Building Accessible Environments in Developing Countries

A wheelchair user pushes himself along an uneven outdoor path behind a group of three walking individuals.

Handicap International’s first technical manual in the series How to Build an Accessible Environment in Developing Countries focuses on accessibility standards. The series uses Cambodia as the specific development context but has transferable lessons for building accessible environments in other developing countries.

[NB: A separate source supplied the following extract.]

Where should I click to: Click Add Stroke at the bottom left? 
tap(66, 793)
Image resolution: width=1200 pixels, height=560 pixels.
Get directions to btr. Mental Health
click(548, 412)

According to Handicap International “an accessible environment must allow for free and safe movement, function and access for all, regardless of age, sex, or condition.” Accessibility therefore, includes:

  • Accessibility of the built environment (housing, private buildings, public spaces, etc.)
  • Geographic accessibility (everybody should have the right to an opportunity to choose their means of transport to move from one place to another according to needs, abilities, and budget)
  • Access to information and communication (accessible media, information, and messages)

This first manual in the series discusses accessibility and the CRPD, the Cambodian legal framework, relevant international standards, and the standards that Handicap International uses for the built environment. The manual:

  • Explains relevant legislation and policy frameworks
  • Shows how developers can put in place appropriate planning policies
  • Provides technical and culturally adapted advice (specific to Cambodia but with principles relevant for other developing countries)

Subsequent manuals in the series discuss access to water and sanitation facilities (toilets and closed showers; open washing areas and water points) and free movement, and are linked and attached below. Each technical solution is labeled easy, medium, or high difficulty; easy solutions can be implemented by anyone but the high difficulty solutions require special technical skills.